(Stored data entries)

[Start of Attachment]

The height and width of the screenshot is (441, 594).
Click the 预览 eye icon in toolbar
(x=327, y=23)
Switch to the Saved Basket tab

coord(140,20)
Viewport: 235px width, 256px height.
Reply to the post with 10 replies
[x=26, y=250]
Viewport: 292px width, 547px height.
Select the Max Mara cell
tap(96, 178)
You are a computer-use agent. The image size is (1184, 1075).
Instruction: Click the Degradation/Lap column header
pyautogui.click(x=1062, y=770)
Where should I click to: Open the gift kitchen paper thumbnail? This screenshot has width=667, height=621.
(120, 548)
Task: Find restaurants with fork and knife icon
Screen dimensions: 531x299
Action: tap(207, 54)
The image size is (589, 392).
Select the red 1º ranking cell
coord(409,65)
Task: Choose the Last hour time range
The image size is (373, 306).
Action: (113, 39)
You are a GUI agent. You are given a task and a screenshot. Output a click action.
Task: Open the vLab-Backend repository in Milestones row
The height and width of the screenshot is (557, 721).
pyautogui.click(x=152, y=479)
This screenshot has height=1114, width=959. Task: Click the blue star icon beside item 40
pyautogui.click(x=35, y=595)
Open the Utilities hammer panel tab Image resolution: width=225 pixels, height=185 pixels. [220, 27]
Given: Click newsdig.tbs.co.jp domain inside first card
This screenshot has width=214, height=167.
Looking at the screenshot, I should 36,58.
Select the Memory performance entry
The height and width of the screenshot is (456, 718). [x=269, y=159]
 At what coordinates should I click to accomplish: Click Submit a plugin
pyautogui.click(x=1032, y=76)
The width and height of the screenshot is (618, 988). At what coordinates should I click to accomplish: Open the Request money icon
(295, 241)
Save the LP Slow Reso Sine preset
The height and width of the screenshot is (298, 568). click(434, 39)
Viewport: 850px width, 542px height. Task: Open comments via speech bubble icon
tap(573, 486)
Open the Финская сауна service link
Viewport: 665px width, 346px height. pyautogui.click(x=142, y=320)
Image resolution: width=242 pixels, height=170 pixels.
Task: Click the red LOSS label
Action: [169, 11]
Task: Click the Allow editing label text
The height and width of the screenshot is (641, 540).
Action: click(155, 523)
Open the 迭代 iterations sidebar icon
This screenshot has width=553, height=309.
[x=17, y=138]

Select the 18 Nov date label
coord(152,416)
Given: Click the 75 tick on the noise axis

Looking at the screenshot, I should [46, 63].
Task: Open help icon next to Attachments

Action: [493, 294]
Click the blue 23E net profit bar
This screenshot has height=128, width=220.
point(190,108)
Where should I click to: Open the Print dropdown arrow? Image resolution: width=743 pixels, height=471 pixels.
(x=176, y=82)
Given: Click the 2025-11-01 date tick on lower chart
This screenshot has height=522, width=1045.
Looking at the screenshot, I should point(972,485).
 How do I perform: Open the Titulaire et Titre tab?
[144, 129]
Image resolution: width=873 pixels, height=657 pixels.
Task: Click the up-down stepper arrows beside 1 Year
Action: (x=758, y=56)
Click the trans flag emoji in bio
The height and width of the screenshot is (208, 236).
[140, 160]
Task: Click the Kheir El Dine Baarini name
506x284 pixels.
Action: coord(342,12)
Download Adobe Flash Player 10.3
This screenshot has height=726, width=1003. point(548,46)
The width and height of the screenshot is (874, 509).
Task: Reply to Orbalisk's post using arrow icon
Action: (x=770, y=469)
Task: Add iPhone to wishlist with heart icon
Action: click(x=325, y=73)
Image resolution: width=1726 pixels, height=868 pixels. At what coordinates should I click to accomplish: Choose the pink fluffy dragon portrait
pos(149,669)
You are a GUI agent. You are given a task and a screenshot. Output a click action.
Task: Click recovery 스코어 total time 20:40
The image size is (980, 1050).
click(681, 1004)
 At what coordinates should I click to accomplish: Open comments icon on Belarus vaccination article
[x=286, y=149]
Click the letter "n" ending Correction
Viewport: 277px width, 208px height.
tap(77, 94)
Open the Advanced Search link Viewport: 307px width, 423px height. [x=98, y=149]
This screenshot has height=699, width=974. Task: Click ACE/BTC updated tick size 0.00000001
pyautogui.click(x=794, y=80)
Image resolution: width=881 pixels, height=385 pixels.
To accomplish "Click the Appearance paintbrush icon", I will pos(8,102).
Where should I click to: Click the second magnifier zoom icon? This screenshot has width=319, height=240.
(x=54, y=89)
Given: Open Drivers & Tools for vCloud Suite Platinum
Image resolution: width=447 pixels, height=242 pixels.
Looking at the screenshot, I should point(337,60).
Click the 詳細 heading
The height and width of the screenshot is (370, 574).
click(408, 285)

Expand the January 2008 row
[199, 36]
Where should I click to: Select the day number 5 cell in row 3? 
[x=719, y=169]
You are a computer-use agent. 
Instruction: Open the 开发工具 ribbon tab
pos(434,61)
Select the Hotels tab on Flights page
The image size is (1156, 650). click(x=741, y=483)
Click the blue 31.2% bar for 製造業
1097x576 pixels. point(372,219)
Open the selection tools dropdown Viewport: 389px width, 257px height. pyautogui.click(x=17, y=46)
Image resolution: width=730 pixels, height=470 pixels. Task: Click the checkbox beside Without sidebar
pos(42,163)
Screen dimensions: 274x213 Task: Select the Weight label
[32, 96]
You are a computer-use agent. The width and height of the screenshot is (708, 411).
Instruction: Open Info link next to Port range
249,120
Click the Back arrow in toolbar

[End of Attachment]

» **What is required**: Every entry must be given again exactly as it reads.

» **Answer for the task**:
The height and width of the screenshot is (441, 594).
Click the 预览 eye icon in toolbar
(x=327, y=23)
Switch to the Saved Basket tab

coord(140,20)
Viewport: 235px width, 256px height.
Reply to the post with 10 replies
[x=26, y=250]
Viewport: 292px width, 547px height.
Select the Max Mara cell
tap(96, 178)
You are a computer-use agent. The image size is (1184, 1075).
Instruction: Click the Degradation/Lap column header
pyautogui.click(x=1062, y=770)
Where should I click to: Open the gift kitchen paper thumbnail? This screenshot has width=667, height=621.
(120, 548)
Task: Find restaurants with fork and knife icon
Screen dimensions: 531x299
Action: tap(207, 54)
The image size is (589, 392).
Select the red 1º ranking cell
coord(409,65)
Task: Choose the Last hour time range
The image size is (373, 306).
Action: (113, 39)
You are a GUI agent. You are given a task and a screenshot. Output a click action.
Task: Open the vLab-Backend repository in Milestones row
The height and width of the screenshot is (557, 721).
pyautogui.click(x=152, y=479)
This screenshot has height=1114, width=959. Task: Click the blue star icon beside item 40
pyautogui.click(x=35, y=595)
Open the Utilities hammer panel tab Image resolution: width=225 pixels, height=185 pixels. [220, 27]
Given: Click newsdig.tbs.co.jp domain inside first card
This screenshot has width=214, height=167.
Looking at the screenshot, I should 36,58.
Select the Memory performance entry
The height and width of the screenshot is (456, 718). [x=269, y=159]
 At what coordinates should I click to accomplish: Click Submit a plugin
pyautogui.click(x=1032, y=76)
The width and height of the screenshot is (618, 988). At what coordinates should I click to accomplish: Open the Request money icon
(295, 241)
Save the LP Slow Reso Sine preset
The height and width of the screenshot is (298, 568). click(434, 39)
Viewport: 850px width, 542px height. Task: Open comments via speech bubble icon
tap(573, 486)
Open the Финская сауна service link
Viewport: 665px width, 346px height. pyautogui.click(x=142, y=320)
Image resolution: width=242 pixels, height=170 pixels.
Task: Click the red LOSS label
Action: [169, 11]
Task: Click the Allow editing label text
The height and width of the screenshot is (641, 540).
Action: click(155, 523)
Open the 迭代 iterations sidebar icon
This screenshot has width=553, height=309.
[x=17, y=138]

Select the 18 Nov date label
coord(152,416)
Given: Click the 75 tick on the noise axis

Looking at the screenshot, I should [46, 63].
Task: Open help icon next to Attachments

Action: [493, 294]
Click the blue 23E net profit bar
This screenshot has height=128, width=220.
point(190,108)
Where should I click to: Open the Print dropdown arrow? Image resolution: width=743 pixels, height=471 pixels.
(x=176, y=82)
Given: Click the 2025-11-01 date tick on lower chart
This screenshot has height=522, width=1045.
Looking at the screenshot, I should point(972,485).
 How do I perform: Open the Titulaire et Titre tab?
[144, 129]
Image resolution: width=873 pixels, height=657 pixels.
Task: Click the up-down stepper arrows beside 1 Year
Action: (x=758, y=56)
Click the trans flag emoji in bio
The height and width of the screenshot is (208, 236).
[140, 160]
Task: Click the Kheir El Dine Baarini name
506x284 pixels.
Action: coord(342,12)
Download Adobe Flash Player 10.3
This screenshot has height=726, width=1003. point(548,46)
The width and height of the screenshot is (874, 509).
Task: Reply to Orbalisk's post using arrow icon
Action: (x=770, y=469)
Task: Add iPhone to wishlist with heart icon
Action: click(x=325, y=73)
Image resolution: width=1726 pixels, height=868 pixels. At what coordinates should I click to accomplish: Choose the pink fluffy dragon portrait
pos(149,669)
You are a GUI agent. You are given a task and a screenshot. Output a click action.
Task: Click recovery 스코어 total time 20:40
The image size is (980, 1050).
click(681, 1004)
 At what coordinates should I click to accomplish: Open comments icon on Belarus vaccination article
[x=286, y=149]
Click the letter "n" ending Correction
Viewport: 277px width, 208px height.
tap(77, 94)
Open the Advanced Search link Viewport: 307px width, 423px height. [x=98, y=149]
This screenshot has height=699, width=974. Task: Click ACE/BTC updated tick size 0.00000001
pyautogui.click(x=794, y=80)
Image resolution: width=881 pixels, height=385 pixels.
To accomplish "Click the Appearance paintbrush icon", I will pos(8,102).
Where should I click to: Click the second magnifier zoom icon? This screenshot has width=319, height=240.
(x=54, y=89)
Given: Open Drivers & Tools for vCloud Suite Platinum
Image resolution: width=447 pixels, height=242 pixels.
Looking at the screenshot, I should point(337,60).
Click the 詳細 heading
The height and width of the screenshot is (370, 574).
click(408, 285)

Expand the January 2008 row
[199, 36]
Where should I click to: Select the day number 5 cell in row 3? 
[x=719, y=169]
You are a computer-use agent. 
Instruction: Open the 开发工具 ribbon tab
pos(434,61)
Select the Hotels tab on Flights page
The image size is (1156, 650). click(x=741, y=483)
Click the blue 31.2% bar for 製造業
1097x576 pixels. point(372,219)
Open the selection tools dropdown Viewport: 389px width, 257px height. pyautogui.click(x=17, y=46)
Image resolution: width=730 pixels, height=470 pixels. Task: Click the checkbox beside Without sidebar
pos(42,163)
Screen dimensions: 274x213 Task: Select the Weight label
[32, 96]
You are a computer-use agent. The width and height of the screenshot is (708, 411).
Instruction: Open Info link next to Port range
249,120
Click the Back arrow in toolbar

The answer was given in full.